A few months before Howard left, I had graduated and, by some miracle (helped I'm sure by the Professor's recommendation), landed a job in the San Francisco office of a major publishing house, A.H. Robards & Co. I was, of course, at the absolute bottom of the food chain in their San Francisco office, getting coffee, cleaning up meeting rooms, making copies. You know, all the menial shit. But it was a job in the publishing industry. I was sure that Truman Capote was going to walk into the office any day and demand that I be his editor (I think the house did publish his books, but I'm sure he never saw the inside of their offices except maybe in New York).
One day, the managing editor for San Francisco called me into his office and told me he had a job for me that didn't involve coffee or making copies. There was an author, Lars Anderson from Minneapolis, coming to town the next day and he wanted me to take him to a meet and greet (book signing) at a bookstore out in Orinda. I guess he figured that since my mother lived out there I could get the author out there and back without getting lost. My job was to pick him up at the airport drive him out to the bookstore and then back to his hotel in the City. The signing copies for him had already been delivered to the bookstore.
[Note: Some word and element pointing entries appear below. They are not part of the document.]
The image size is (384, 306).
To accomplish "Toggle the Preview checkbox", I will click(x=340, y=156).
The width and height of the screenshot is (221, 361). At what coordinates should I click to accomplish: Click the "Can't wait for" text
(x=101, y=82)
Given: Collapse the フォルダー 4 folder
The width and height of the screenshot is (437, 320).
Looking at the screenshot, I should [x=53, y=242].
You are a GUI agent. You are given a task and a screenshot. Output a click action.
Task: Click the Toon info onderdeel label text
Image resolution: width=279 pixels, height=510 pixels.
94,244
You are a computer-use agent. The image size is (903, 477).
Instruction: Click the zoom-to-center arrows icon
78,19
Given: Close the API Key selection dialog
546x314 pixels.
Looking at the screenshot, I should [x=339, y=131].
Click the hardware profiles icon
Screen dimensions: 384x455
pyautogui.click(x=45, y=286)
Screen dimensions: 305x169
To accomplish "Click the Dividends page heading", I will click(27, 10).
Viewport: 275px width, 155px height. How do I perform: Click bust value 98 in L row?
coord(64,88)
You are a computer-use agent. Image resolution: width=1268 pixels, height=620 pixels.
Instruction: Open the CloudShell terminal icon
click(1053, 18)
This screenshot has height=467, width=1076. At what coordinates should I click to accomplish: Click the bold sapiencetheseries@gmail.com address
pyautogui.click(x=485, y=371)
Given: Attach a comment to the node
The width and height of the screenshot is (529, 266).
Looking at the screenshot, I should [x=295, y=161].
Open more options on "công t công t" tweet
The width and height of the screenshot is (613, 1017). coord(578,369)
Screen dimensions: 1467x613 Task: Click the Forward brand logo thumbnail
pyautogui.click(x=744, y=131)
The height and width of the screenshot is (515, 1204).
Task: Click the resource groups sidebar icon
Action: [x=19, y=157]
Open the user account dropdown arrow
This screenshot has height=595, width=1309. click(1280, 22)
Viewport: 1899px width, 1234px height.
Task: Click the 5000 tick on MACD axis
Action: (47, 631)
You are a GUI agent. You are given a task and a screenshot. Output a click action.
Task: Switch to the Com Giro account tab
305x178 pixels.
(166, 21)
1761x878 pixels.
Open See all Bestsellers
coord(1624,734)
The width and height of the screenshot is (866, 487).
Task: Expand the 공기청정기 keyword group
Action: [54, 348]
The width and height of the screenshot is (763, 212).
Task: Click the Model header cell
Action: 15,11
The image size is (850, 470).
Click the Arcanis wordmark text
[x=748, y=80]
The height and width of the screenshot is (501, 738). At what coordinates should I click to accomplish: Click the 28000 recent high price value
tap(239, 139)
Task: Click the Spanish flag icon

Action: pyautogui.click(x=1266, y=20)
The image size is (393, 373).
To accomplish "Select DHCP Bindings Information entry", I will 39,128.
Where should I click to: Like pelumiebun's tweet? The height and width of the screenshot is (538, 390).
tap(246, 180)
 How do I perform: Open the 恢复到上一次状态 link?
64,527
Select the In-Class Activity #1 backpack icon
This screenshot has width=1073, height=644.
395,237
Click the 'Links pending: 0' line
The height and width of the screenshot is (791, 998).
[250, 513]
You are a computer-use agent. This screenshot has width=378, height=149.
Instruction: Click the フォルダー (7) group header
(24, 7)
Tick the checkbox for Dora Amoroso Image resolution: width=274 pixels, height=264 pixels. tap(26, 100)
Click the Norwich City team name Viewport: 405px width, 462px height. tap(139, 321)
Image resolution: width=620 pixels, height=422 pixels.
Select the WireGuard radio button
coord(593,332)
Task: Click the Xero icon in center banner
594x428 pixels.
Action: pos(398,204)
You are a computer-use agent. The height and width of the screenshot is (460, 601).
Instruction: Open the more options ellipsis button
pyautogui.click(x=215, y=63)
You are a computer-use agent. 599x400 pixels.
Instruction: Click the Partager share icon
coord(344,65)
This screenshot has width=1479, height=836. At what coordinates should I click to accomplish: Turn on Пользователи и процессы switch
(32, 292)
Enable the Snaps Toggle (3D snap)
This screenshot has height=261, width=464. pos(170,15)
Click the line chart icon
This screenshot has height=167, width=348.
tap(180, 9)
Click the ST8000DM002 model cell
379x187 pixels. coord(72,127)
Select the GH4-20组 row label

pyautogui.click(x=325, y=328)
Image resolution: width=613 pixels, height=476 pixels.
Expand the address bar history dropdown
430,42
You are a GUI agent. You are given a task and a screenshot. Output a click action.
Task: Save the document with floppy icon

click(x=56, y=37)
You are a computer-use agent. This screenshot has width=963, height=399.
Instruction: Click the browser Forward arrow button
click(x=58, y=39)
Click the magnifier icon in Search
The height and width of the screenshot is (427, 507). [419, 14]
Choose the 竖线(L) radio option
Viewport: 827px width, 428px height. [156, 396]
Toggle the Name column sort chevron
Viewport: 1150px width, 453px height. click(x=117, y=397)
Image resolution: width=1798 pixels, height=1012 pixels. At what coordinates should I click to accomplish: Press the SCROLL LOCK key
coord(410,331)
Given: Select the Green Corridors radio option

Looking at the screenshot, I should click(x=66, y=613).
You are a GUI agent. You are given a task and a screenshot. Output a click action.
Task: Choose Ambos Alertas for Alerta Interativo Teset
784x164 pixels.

"What's his book about?" I asked, assuming it was a murder mystery or some such.
"Uhh, . . . I'm not sure. Let me look for a minute." He shuffled around in some papers on his desk and finally pulled up a sheet of paper. "Yes, here it is, '
The Art of Woodworking
.' His plane gets in at 10:30, and the signing is scheduled for 2:00. Make sure he gets there on time. Oh, and I guess you can buy him lunch on the way over there, but don't spend too much."
Oh shit. A manual, I thought. Well, I knew I was starting at the bottom of the heap, but woodworking, really? I'll bet he's about 70 years old.
None the less, he was a real author, and the company was going to let me represent it, so I grabbed the sheet of paper with the details of where and when and got out of the boss' office before he changed his mind.
The next morning, I put on a nice dress and blouse with a wool blazer and headed down to SFO in my little Volkswagen. I had even made a little sign that said "Mr. Anderson."
I stood waiting at the gate (yes, you could still go out to the gate in those days) with my little sign, focusing on the older gentlemen getting off the plane, when I suddenly heard a deep sexy voice asking, "Excuse me. I'm Lars Anderson. Are you from Robards?"